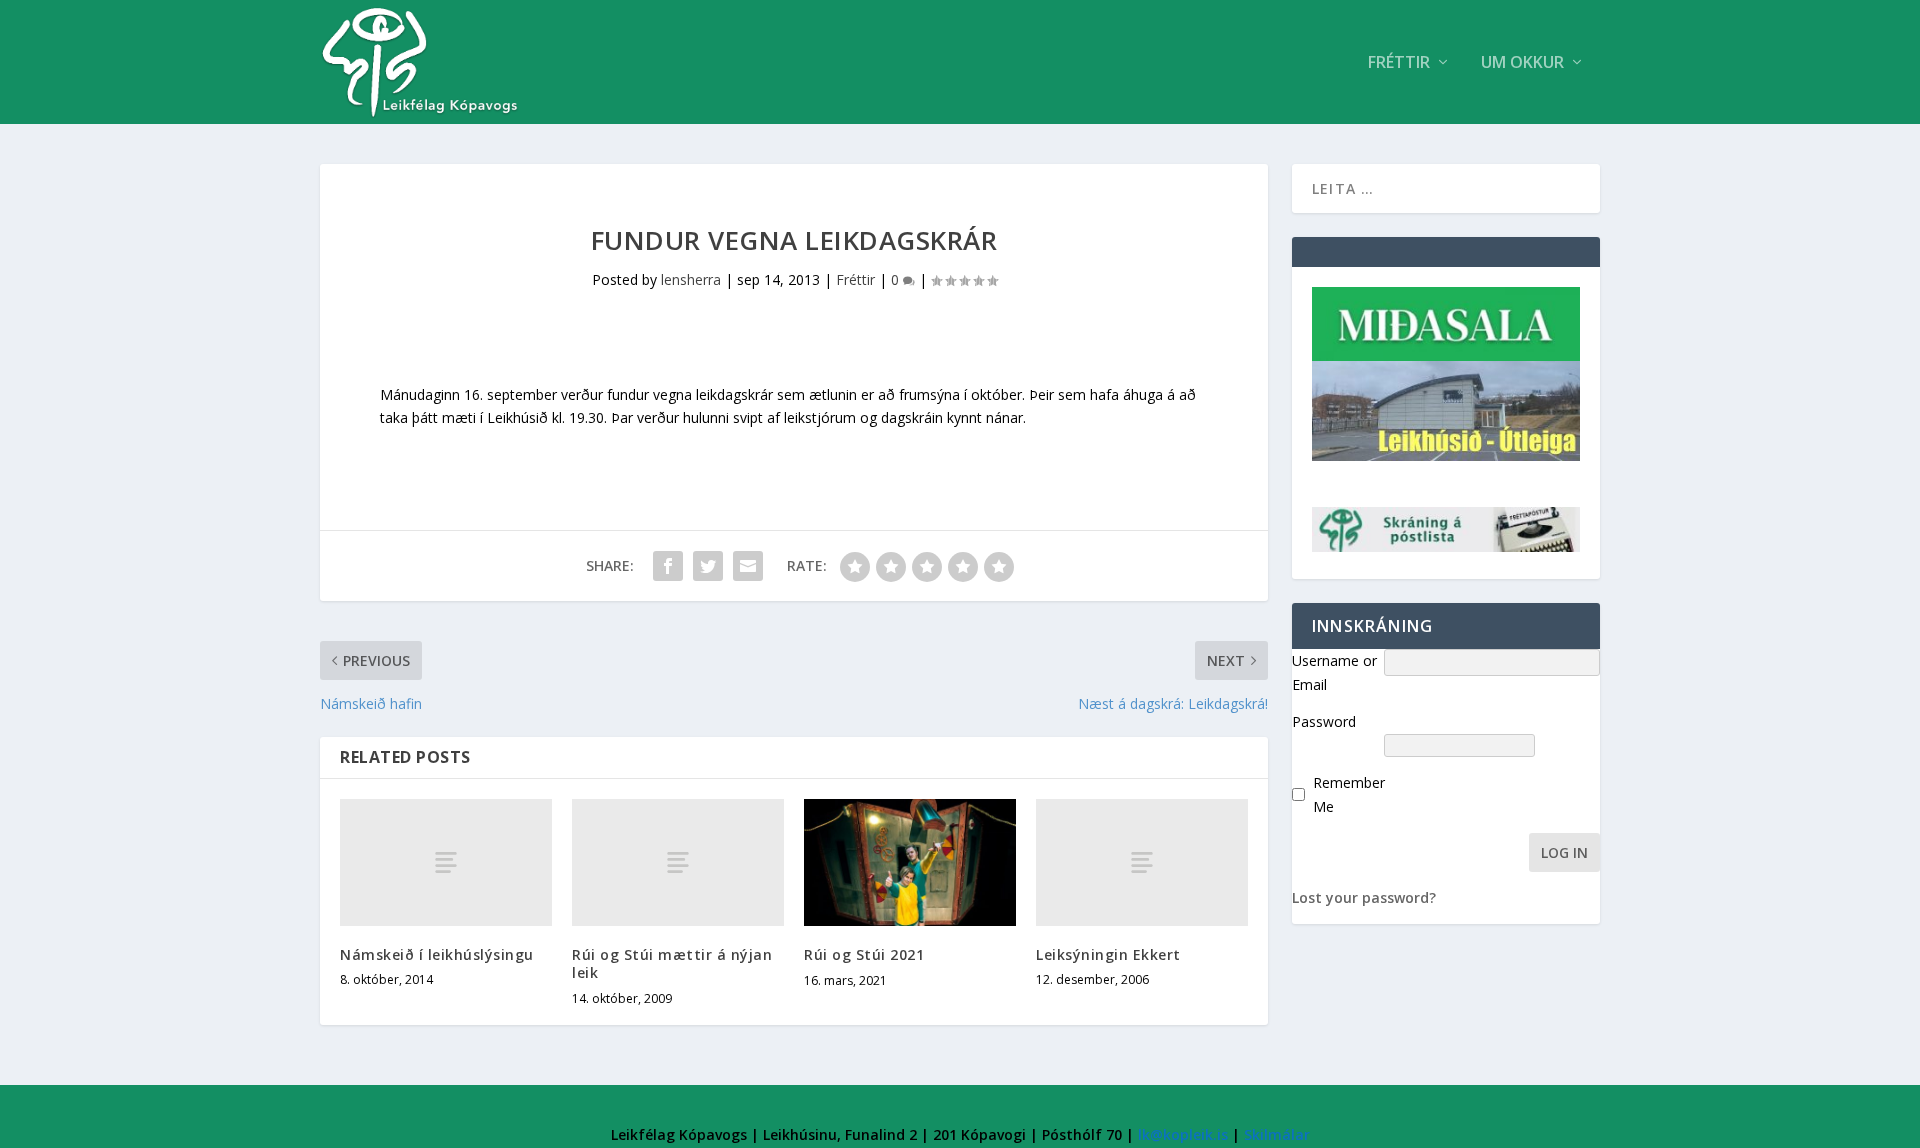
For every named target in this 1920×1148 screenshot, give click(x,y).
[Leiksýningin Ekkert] (1142, 862)
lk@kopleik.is (1183, 1134)
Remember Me (1349, 794)
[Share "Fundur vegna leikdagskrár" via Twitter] (708, 566)
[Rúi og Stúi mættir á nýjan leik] (678, 862)
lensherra (691, 279)
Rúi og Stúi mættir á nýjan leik (672, 963)
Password (1324, 721)
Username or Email (1334, 672)
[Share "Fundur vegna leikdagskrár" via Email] (748, 566)
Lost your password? (1364, 897)
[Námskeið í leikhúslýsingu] (446, 862)
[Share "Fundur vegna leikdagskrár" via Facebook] (668, 566)
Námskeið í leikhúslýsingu (437, 954)
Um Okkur (1522, 63)
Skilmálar (1277, 1134)
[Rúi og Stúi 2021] (910, 862)
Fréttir (1399, 63)
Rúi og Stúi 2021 (864, 954)
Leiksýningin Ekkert (1108, 954)
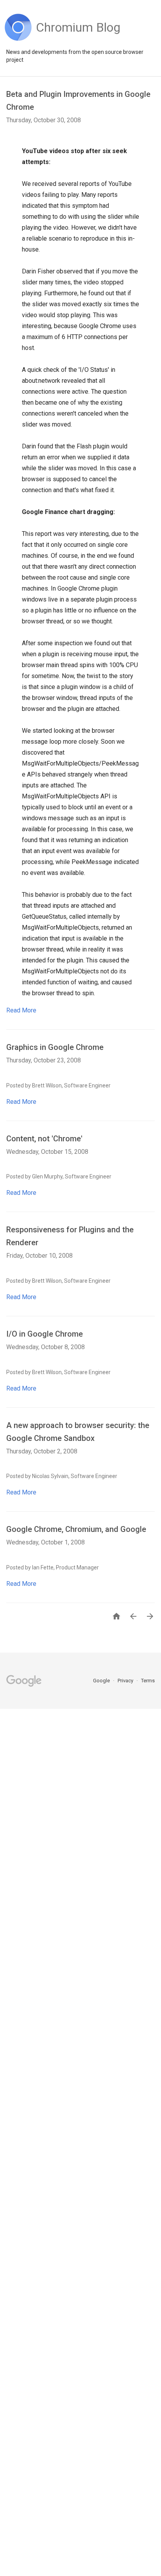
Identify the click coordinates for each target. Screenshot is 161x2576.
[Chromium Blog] (78, 39)
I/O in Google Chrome (44, 1334)
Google (102, 1680)
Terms (148, 1680)
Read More (21, 1010)
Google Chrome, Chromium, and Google (76, 1529)
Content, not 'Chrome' (44, 1138)
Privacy (126, 1680)
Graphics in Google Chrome (55, 1047)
____________
Problem description: Set every entry down again exactly as written, and omit the images.

Written solution:
For every named target in this 1920×1148 screenshot, give click(x,y).
[Leiksýningin Ekkert] (1142, 862)
lk@kopleik.is (1183, 1134)
Remember Me (1349, 794)
[Share "Fundur vegna leikdagskrár" via Twitter] (708, 566)
[Rúi og Stúi mættir á nýjan leik] (678, 862)
lensherra (691, 279)
Rúi og Stúi mættir á nýjan leik (672, 963)
Password (1324, 721)
Username or Email (1334, 672)
[Share "Fundur vegna leikdagskrár" via Email] (748, 566)
Lost your password? (1364, 897)
[Námskeið í leikhúslýsingu] (446, 862)
[Share "Fundur vegna leikdagskrár" via Facebook] (668, 566)
Námskeið í leikhúslýsingu (437, 954)
Um Okkur (1522, 63)
Skilmálar (1277, 1134)
[Rúi og Stúi 2021] (910, 862)
Fréttir (1399, 63)
Rúi og Stúi 2021 (864, 954)
Leiksýningin Ekkert (1108, 954)
Identify the click coordinates for each target. Screenshot is 161x2576.
[Chromium Blog] (78, 39)
I/O in Google Chrome (44, 1334)
Google (102, 1680)
Terms (148, 1680)
Read More (21, 1010)
Google Chrome, Chromium, and Google (76, 1529)
Content, not 'Chrome' (44, 1138)
Privacy (126, 1680)
Graphics in Google Chrome (55, 1047)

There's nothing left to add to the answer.